Our discounted cash flow model indicates that Sprint Nextel 's shares are worth between $2.00 - $4.00 each. The margin of safety around our fair value estimate is driven by the firm's medium ValueRisk rating, which is derived from the historical volatility of key valuation drivers. The estimated fair value of $3 per share represents a price-to-earnings (P/E) ratio of about -2.6 times last year's earnings and an implied EV/EBITDA multiple of about 3.5 times last year's EBITDA. Our model reflects a CAGR rate of 1.2% during the next five years, a pace that is higher than the firm's 3-year historical compound annual growth rate of -6.7%. Our model reflects a 5-year projected average operating margin of -0.1%, which is above Sprint Nextel 's trailing 3-year average. Beyond year five, we assume free cash flow will grow at an annual rate of 7.3% for the next 15 years and 3% in perpetuity. For Sprint Nextel, we use a 8.1% weighted average cost of capital to discount future free cash flows.
Margin of Safety Analysis
Our discounted cash flow process values each firm on the basis of the present value of all future free cash flows. Although we estimate the firm's fair value at about $3 per share, every company has a range of probable fair values that's created by the uncertainty of key valuation drivers (like future revenue or earnings, for example). After all, if the future was known with certainty, we wouldn't see much volatility in the markets as stocks would trade precisely at their known fair values. Our ValueRisk rating sets the margin of safety or the fair value range we assign to each stock. In the graph below, we show this probable range of fair values for Sprint Nextel. We think the firm is attractive below $2 per share (the green line), but quite expensive above $4 per share (the red line). The prices that fall along the yellow line, which includes our fair value estimate, represent a reasonable valuation for the firm, in our opinion.
Future Path of Fair Value
We estimate Sprint Nextel 's fair value at this point in time to be about $3 per share. As time passes, however, companies generate cash flow and pay out cash to shareholders in the form of dividends. The chart below compares the firm's current share price with the path of Sprint Nextel 's expected equity value per share over the next three years, assuming our long-term projections prove accurate.

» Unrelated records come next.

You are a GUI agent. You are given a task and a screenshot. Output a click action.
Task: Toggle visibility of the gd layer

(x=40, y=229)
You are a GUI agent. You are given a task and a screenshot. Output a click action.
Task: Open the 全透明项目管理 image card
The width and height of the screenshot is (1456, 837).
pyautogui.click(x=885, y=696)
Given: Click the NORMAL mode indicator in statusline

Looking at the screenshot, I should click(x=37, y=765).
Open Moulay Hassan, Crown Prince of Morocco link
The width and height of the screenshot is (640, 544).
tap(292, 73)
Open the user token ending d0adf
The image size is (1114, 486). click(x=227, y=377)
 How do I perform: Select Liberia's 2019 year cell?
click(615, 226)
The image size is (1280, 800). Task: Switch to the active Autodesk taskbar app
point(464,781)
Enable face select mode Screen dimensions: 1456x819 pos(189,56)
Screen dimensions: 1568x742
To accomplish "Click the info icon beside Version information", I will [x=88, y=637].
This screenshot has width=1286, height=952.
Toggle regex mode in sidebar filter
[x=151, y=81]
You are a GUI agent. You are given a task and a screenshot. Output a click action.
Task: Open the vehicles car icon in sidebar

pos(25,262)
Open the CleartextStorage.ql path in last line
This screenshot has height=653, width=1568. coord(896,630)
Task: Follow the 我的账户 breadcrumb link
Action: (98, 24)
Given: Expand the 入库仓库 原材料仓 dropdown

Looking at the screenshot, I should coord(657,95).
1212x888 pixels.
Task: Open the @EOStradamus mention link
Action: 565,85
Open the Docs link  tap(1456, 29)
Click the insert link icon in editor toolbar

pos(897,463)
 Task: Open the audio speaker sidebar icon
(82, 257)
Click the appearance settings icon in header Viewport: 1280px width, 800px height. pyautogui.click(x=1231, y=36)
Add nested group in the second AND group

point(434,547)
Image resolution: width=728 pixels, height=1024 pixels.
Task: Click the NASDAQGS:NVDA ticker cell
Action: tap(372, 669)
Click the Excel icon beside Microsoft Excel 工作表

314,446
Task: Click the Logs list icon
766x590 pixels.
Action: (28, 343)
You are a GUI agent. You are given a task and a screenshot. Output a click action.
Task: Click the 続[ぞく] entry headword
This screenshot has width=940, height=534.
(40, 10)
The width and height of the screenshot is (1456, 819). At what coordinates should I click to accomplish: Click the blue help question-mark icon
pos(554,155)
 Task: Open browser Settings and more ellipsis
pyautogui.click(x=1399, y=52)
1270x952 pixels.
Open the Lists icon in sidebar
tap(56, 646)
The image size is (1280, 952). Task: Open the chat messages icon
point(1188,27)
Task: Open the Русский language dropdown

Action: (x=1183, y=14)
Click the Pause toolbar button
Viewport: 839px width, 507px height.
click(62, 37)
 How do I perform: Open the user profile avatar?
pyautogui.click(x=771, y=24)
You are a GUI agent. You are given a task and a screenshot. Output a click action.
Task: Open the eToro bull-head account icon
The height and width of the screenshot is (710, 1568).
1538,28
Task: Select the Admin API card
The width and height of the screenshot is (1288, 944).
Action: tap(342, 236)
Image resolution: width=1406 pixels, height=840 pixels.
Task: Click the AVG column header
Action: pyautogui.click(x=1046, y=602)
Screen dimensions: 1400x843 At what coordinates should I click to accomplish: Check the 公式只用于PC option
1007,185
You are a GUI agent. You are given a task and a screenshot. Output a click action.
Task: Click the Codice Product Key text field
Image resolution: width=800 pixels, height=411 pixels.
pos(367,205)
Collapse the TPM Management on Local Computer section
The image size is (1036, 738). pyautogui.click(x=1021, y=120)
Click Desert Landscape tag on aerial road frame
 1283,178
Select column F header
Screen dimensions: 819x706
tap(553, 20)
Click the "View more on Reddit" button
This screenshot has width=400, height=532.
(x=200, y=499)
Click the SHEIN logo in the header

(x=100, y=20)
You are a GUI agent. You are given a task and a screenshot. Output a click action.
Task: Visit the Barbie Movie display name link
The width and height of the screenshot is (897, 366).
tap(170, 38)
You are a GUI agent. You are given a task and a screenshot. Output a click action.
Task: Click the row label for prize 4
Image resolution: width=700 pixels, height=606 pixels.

The range between the resulting downside fair value and upside fair value in Year 3 represents our best estimate of the value of the firm's shares three years hence. This range of potential outcomes is also subject to change over time, should our views on the firm's future cash flow potential change. The expected fair value of $4 per share in Year 3 represents our existing fair value per share of $3 increased at an annual rate of the firm's cost of equity less its dividend yield. The upside and downside ranges are derived in the same way, but from the upper and lower bounds of our fair value estimate range.